Six first-year M.A. students in the Linguistics Department at Ohio University presented at the Georgetown University Round Table (GURT) on Languages and Linguistics March 10-12.

Torri Raines, Olga Sormaz, Talal Alharbi, Naomi Otsuji, Qiuqu Qin, and Cheyenne Sears traveled to Washington, D.C., for the conference to present a research project they completed for their Second Language Acquisition (SLA) class with Dr. Scott Jarvis. The class took place during Fall semester 2016, and all of the work in the class lead up to writing the research paper and presenting it to their classmates and Jarvis. The class divided into two groups, with one group submitting their presentation to GURT and the other submitting to the Kentucky Foreign Language Conference (KFLC) held in Lexington, KY, on April 20-22. Both proposals were accepted.

Over the course of Fall semester, students in the SLA class collected data for the research paper, which was a study on what makes a word in a foreign, unfamiliar language easy or hard to learn. The project was a continuation from the project done by the previous year’s SLA class. Several students from the course proctored data collection, which involved having undergraduate students from the intro-level linguistics courses complete a vocabulary-learning module created by the group on Qualtrics. The module included form-meaning pairs from Finnish as well as pseudo-words created for the study. The study explored whether structural familiarity, structural viability, semantic familiarity, and conceptual salience are conducive or detrimental to vocabulary learning in a language unrelated to the learner’s L1, and what combinations of those factors have the greatest effect. Raines, Sormaz, Alharbi, Otsuji, and Qin are part of the group that dealt with the pseudo-words part of the study. Sears is part of the other group, which will present the Finnish results at KFLC.

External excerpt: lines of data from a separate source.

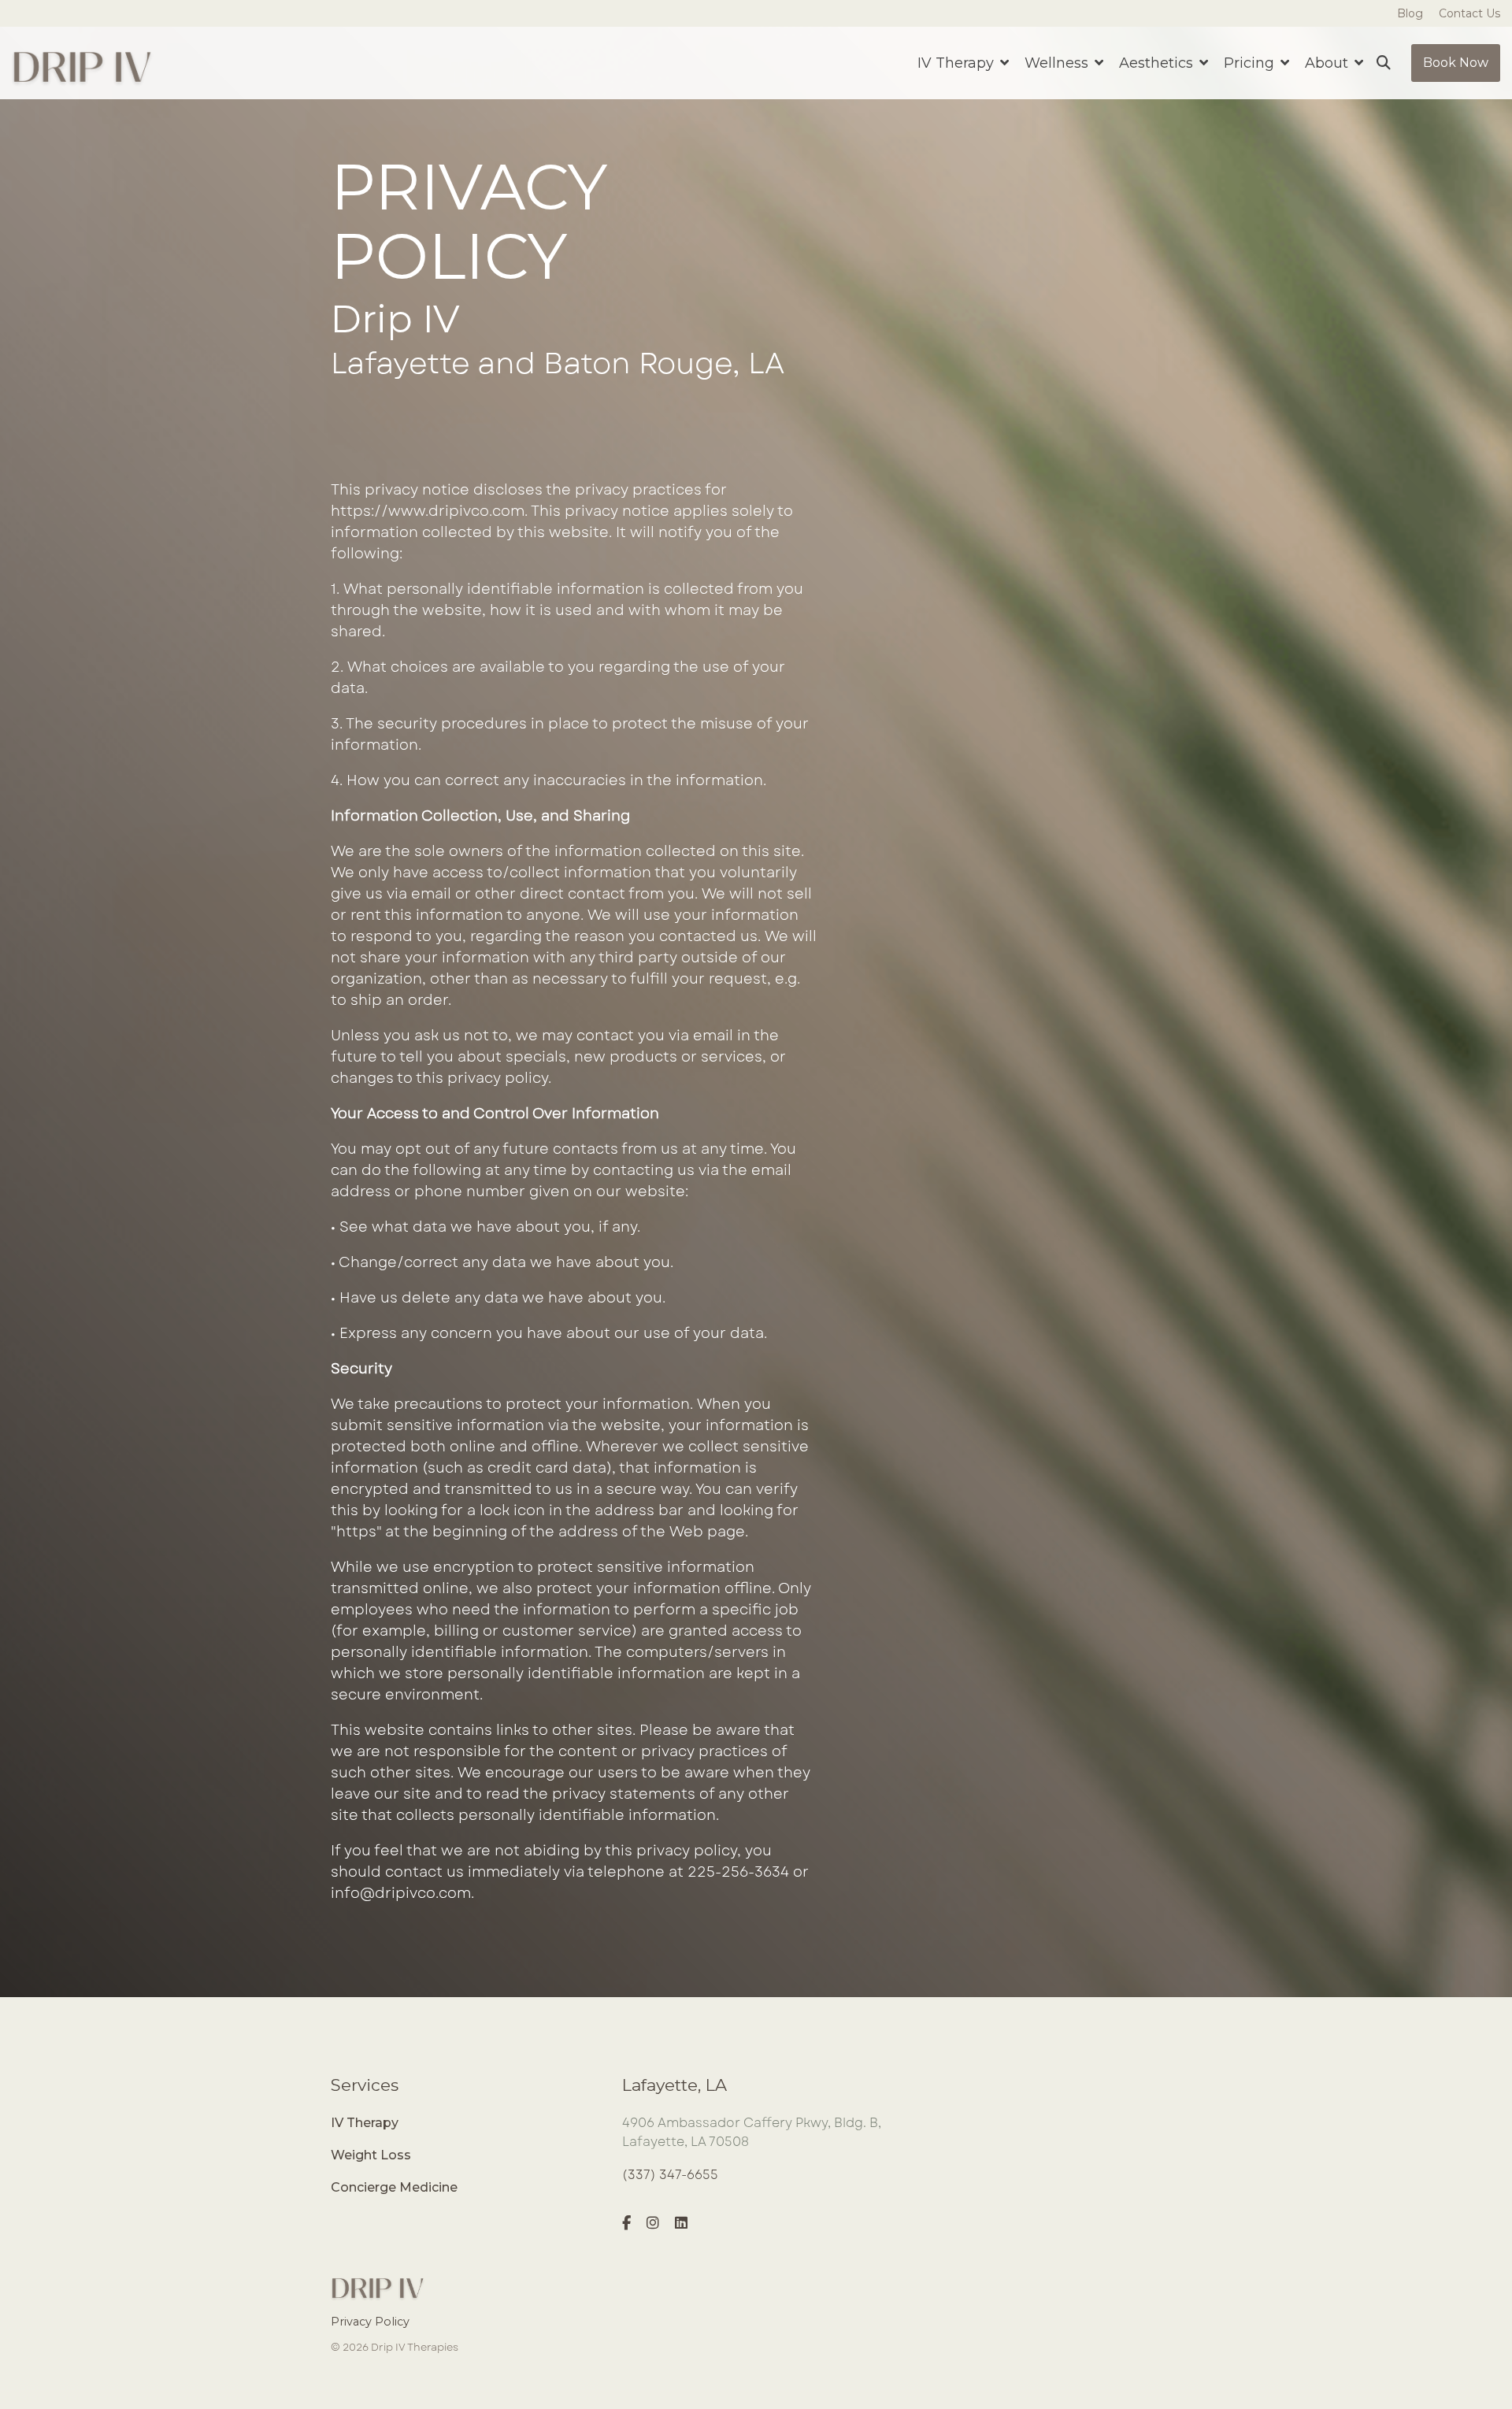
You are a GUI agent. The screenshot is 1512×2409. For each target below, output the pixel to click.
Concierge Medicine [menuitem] (394, 2187)
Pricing (1251, 63)
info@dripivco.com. (404, 1893)
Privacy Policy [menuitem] (370, 2321)
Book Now (1455, 62)
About (1328, 63)
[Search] (1383, 63)
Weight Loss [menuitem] (371, 2155)
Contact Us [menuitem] (1469, 13)
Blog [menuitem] (1410, 13)
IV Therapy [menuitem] (364, 2122)
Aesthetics (1158, 63)
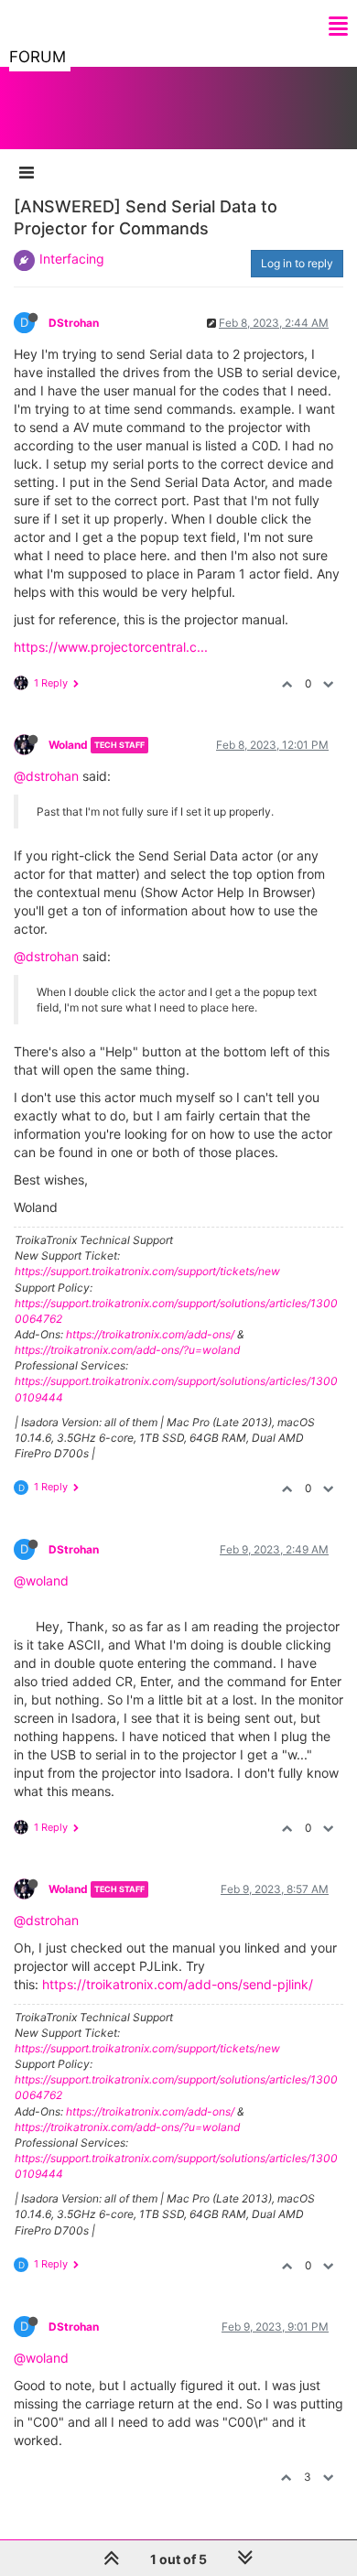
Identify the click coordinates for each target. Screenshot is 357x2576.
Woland (68, 745)
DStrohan (74, 323)
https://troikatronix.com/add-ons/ (150, 1334)
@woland (41, 1580)
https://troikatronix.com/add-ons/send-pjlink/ (177, 1984)
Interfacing (71, 258)
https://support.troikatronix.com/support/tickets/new (147, 1271)
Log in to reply (297, 263)
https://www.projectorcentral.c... (111, 647)
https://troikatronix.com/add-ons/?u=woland (127, 1350)
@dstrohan (46, 776)
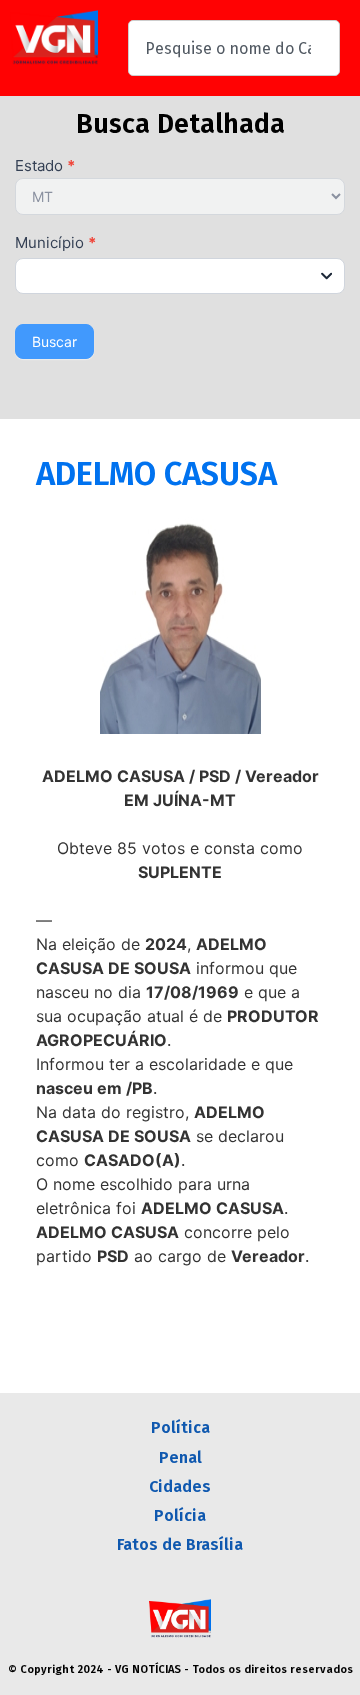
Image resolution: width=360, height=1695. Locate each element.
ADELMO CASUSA (156, 474)
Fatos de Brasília (180, 1544)
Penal (180, 1457)
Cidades (180, 1486)
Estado (45, 166)
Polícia (180, 1515)
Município (55, 243)
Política (180, 1427)
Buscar (54, 341)
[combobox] (234, 48)
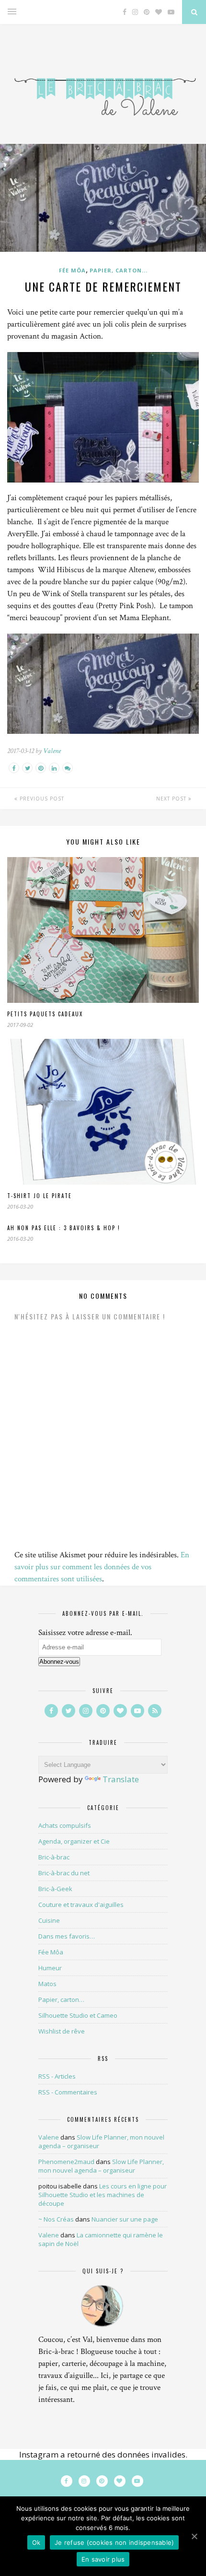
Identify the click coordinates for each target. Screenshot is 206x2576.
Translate (121, 1779)
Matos (47, 1983)
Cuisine (49, 1920)
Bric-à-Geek (55, 1888)
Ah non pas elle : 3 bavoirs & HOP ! (63, 1228)
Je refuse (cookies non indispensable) (114, 2542)
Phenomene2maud (66, 2161)
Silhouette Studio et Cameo (77, 2015)
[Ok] (194, 2536)
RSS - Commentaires (67, 2092)
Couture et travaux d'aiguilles (81, 1904)
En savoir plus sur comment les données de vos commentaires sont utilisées (101, 1567)
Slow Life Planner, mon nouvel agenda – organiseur (101, 2166)
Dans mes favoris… (66, 1936)
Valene (52, 750)
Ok (36, 2542)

Torri Raines, Talal Alharbi and Olga Sormaz preparing to present research project at the Georgetown University Round Table (GURT) on Languages and Linguistics

The GURT Conference began on the morning of Friday, March 10, and ended in the afternoon on Sunday, March 12. The theme of the conference this year was “Variable Properties: Their Nature and Acquisition.” Speakers at the conference included scholars from institutions such as Georgetown University, the University of Toronto, the University of Massachusetts Amherst, the University of Pennsylvania, the University of Maryland, and many others. Friday and Saturday afternoon at the conference were filled with concurrent sessions on sociolinguistics, syntax, morphosyntax, phonology, L2 acquisition, and L1 acquisition, totaling over 60 talks given at the conference. Raines, Sormaz, and Alharbi gave a 20-minute presentation titled “Effects of crosslinguistic similarity of form and salience of meaning on L2 lexical recall” on Saturday, March 11th, as part of the concurrent session dealing with L2 acquisition.